▸ What is expected
Whenever a line carries the word "panel", pull it out of the entries.

[Dataset records]
__________

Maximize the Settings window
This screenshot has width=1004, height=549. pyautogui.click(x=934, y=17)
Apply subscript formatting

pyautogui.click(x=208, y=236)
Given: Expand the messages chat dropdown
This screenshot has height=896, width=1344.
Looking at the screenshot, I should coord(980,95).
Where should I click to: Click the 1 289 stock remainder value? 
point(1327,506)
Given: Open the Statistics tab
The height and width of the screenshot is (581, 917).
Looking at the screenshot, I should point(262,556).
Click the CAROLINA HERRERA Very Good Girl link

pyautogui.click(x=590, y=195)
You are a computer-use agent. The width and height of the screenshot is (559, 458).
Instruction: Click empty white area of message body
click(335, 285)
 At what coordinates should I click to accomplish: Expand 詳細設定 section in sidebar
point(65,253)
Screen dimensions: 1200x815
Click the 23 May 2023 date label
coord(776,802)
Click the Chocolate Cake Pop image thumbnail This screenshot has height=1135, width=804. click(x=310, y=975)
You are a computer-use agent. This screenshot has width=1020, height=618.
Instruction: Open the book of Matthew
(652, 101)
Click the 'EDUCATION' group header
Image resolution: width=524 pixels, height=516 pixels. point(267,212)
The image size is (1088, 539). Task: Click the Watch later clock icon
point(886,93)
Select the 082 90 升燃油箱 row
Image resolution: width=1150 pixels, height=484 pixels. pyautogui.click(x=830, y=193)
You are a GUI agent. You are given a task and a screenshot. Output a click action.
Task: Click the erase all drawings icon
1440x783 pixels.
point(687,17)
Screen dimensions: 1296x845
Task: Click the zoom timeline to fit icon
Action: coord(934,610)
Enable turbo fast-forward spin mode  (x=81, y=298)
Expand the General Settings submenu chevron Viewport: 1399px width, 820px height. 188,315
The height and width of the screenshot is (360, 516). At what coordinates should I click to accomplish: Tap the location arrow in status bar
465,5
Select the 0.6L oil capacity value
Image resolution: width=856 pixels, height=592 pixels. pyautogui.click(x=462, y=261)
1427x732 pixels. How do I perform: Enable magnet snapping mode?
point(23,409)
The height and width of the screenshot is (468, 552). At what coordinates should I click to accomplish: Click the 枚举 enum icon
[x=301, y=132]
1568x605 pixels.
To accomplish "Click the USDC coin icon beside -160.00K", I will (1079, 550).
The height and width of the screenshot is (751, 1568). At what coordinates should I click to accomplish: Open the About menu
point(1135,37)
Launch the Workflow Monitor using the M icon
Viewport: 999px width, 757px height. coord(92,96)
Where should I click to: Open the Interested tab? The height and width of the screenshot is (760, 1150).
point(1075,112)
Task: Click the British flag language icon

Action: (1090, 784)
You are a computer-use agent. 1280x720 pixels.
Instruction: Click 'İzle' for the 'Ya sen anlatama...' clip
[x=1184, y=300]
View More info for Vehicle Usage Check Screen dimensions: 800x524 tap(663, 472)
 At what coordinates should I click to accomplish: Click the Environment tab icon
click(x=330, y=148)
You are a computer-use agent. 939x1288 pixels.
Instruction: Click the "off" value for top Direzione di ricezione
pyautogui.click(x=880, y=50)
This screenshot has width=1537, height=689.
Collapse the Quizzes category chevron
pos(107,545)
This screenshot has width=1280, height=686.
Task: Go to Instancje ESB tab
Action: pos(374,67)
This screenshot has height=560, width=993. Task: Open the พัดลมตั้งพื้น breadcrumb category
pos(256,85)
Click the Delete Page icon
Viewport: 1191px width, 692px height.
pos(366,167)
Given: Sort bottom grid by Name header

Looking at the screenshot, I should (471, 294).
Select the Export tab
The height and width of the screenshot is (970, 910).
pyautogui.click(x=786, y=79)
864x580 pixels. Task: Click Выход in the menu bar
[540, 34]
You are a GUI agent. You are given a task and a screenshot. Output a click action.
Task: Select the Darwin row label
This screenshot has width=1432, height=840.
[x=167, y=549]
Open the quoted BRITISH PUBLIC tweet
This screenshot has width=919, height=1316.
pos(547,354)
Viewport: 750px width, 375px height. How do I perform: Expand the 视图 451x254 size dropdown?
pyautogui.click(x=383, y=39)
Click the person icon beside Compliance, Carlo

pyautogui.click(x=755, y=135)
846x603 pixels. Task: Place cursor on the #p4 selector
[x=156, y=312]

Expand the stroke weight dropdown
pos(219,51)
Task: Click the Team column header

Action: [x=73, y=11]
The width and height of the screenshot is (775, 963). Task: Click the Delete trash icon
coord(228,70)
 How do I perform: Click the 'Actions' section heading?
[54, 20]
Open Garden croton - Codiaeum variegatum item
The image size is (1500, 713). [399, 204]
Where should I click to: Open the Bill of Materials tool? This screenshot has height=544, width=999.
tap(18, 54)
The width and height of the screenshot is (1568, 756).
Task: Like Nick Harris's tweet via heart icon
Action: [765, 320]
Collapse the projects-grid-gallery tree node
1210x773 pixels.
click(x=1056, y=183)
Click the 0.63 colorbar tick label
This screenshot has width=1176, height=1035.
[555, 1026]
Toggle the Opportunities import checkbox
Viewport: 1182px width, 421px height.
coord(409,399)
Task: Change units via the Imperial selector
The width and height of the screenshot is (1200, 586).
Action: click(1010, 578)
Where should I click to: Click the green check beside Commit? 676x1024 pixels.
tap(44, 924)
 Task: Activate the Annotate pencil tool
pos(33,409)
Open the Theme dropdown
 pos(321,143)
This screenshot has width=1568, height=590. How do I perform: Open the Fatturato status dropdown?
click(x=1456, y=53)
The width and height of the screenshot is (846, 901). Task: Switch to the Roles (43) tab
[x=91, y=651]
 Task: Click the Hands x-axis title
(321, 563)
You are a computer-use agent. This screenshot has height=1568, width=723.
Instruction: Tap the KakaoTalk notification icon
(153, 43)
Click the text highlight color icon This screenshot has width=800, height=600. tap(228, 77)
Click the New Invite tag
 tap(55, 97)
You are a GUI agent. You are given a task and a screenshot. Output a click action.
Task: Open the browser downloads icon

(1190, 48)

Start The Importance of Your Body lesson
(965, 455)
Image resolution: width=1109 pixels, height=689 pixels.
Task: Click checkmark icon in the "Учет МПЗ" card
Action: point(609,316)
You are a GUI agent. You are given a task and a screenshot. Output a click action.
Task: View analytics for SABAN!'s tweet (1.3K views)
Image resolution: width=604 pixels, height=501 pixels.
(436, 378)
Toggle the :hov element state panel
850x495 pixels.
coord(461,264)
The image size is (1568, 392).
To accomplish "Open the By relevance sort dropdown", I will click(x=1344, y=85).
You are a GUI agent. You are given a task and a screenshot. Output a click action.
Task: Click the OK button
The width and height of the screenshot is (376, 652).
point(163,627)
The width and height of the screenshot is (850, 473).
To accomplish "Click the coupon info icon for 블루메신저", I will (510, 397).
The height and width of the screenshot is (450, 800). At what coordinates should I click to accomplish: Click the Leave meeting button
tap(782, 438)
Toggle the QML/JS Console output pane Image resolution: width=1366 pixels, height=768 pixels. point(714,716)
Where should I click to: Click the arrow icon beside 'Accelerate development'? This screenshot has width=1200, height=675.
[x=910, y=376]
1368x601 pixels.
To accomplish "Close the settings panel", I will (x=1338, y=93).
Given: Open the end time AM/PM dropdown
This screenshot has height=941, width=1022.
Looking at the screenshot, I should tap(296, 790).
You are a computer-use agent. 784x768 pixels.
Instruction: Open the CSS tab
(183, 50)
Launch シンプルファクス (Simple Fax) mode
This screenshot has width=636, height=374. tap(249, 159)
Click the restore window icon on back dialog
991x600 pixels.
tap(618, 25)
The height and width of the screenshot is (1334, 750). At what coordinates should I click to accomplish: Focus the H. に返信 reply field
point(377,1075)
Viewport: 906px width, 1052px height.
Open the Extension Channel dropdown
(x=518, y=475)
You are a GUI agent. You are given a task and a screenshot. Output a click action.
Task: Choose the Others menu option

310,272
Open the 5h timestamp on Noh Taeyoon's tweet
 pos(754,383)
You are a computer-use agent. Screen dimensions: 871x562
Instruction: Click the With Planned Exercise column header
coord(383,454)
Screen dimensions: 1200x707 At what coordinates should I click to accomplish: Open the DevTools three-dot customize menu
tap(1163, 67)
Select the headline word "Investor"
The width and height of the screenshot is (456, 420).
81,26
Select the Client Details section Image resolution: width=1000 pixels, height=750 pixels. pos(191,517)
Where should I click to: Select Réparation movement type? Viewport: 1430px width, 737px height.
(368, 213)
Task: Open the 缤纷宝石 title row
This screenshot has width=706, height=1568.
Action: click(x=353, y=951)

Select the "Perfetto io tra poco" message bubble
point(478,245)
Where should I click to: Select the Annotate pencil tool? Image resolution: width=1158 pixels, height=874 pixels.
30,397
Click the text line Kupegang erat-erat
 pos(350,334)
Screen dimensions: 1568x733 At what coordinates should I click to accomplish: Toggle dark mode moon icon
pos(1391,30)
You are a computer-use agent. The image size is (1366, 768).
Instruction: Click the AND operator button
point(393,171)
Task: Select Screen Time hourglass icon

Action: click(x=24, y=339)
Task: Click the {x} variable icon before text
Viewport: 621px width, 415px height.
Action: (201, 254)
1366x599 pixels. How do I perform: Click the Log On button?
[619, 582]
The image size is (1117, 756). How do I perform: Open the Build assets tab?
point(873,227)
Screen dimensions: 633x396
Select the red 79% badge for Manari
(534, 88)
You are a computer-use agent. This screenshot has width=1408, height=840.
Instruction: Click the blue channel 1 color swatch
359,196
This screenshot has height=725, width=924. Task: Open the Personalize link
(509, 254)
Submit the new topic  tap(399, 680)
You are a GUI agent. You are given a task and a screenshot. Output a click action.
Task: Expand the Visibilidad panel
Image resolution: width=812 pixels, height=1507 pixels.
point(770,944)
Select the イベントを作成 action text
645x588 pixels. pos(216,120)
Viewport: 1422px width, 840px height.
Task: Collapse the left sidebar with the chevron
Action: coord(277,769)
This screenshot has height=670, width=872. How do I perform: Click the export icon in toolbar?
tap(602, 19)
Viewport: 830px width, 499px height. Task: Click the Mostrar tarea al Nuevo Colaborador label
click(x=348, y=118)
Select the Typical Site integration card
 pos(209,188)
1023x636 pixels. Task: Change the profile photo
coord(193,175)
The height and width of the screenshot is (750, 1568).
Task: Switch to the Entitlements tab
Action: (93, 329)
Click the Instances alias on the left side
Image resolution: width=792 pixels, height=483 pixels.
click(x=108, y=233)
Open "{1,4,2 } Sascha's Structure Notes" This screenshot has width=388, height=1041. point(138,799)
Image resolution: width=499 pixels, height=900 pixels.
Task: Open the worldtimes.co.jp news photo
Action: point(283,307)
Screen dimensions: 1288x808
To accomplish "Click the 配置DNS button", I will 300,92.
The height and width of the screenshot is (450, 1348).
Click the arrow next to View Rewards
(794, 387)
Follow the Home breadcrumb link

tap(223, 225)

__________

▸ Task solution
Toggle the :hov element state panel
To accomplish "Close the settings panel", I will (x=1338, y=93).
Task: Expand the Visibilidad panel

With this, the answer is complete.